Records for locating described items
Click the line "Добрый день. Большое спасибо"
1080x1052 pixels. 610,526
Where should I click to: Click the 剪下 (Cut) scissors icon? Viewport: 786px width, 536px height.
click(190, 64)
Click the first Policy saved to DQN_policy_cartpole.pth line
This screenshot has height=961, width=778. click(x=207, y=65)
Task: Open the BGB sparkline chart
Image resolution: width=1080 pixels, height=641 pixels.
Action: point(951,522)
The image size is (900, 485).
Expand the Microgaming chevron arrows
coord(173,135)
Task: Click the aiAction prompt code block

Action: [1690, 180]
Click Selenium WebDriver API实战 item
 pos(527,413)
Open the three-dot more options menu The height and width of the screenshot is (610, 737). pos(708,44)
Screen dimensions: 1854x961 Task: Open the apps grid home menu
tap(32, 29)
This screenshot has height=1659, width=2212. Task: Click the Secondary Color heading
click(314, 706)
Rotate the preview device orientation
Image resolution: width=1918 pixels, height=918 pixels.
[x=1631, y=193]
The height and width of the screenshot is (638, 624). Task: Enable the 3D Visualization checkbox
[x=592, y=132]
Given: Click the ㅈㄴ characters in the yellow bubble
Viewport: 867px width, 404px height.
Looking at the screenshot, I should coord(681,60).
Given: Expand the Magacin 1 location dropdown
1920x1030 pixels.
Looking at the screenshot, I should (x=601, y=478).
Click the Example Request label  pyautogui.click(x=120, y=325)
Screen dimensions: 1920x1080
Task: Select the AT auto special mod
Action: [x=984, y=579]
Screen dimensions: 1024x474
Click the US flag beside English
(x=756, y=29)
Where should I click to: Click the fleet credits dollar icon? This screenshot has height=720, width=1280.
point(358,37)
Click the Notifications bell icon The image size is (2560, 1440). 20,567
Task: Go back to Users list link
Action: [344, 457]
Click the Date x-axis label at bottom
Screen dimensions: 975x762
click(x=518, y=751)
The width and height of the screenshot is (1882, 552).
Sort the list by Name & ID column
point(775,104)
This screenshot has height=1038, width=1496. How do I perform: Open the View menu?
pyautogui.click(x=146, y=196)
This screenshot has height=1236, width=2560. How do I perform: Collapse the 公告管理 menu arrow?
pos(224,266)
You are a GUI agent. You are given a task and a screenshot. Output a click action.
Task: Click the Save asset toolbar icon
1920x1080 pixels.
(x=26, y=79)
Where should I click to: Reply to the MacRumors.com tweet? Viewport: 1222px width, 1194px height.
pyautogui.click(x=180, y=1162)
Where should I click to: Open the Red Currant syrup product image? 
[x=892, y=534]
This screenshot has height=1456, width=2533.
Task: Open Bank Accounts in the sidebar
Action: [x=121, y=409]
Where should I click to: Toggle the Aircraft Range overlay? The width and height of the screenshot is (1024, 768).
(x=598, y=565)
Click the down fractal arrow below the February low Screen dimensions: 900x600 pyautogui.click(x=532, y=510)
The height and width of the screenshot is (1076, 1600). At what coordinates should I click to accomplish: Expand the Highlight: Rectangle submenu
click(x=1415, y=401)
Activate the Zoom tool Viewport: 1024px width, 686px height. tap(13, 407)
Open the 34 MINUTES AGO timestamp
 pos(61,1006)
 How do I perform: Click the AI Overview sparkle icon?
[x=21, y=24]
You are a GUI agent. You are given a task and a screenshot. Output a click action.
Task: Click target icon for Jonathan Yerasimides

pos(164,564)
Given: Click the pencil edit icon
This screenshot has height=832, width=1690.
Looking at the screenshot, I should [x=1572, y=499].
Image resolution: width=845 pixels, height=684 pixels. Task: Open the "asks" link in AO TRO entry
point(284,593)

*Stated problem:*
Put every line from the start of the items up to and including the line containing "[x=592, y=132]" into a numbered list, leaving out blank lines.

*Exercise output:*
1. Click the line "Добрый день. Большое спасибо"
2. 1080x1052 pixels. 610,526
3. Where should I click to: Click the 剪下 (Cut) scissors icon? Viewport: 786px width, 536px height.
4. click(190, 64)
5. Click the first Policy saved to DQN_policy_cartpole.pth line
6. This screenshot has height=961, width=778. click(x=207, y=65)
7. Task: Open the BGB sparkline chart
8. Image resolution: width=1080 pixels, height=641 pixels.
9. Action: point(951,522)
10. The image size is (900, 485).
11. Expand the Microgaming chevron arrows
12. coord(173,135)
13. Task: Click the aiAction prompt code block
14. Action: [1690, 180]
15. Click Selenium WebDriver API实战 item
16.  pos(527,413)
17. Open the three-dot more options menu The height and width of the screenshot is (610, 737). pos(708,44)
18. Screen dimensions: 1854x961 Task: Open the apps grid home menu
19. tap(32, 29)
20. This screenshot has height=1659, width=2212. Task: Click the Secondary Color heading
21. click(314, 706)
22. Rotate the preview device orientation
23. Image resolution: width=1918 pixels, height=918 pixels.
24. [x=1631, y=193]
25. The height and width of the screenshot is (638, 624). Task: Enable the 3D Visualization checkbox
26. [x=592, y=132]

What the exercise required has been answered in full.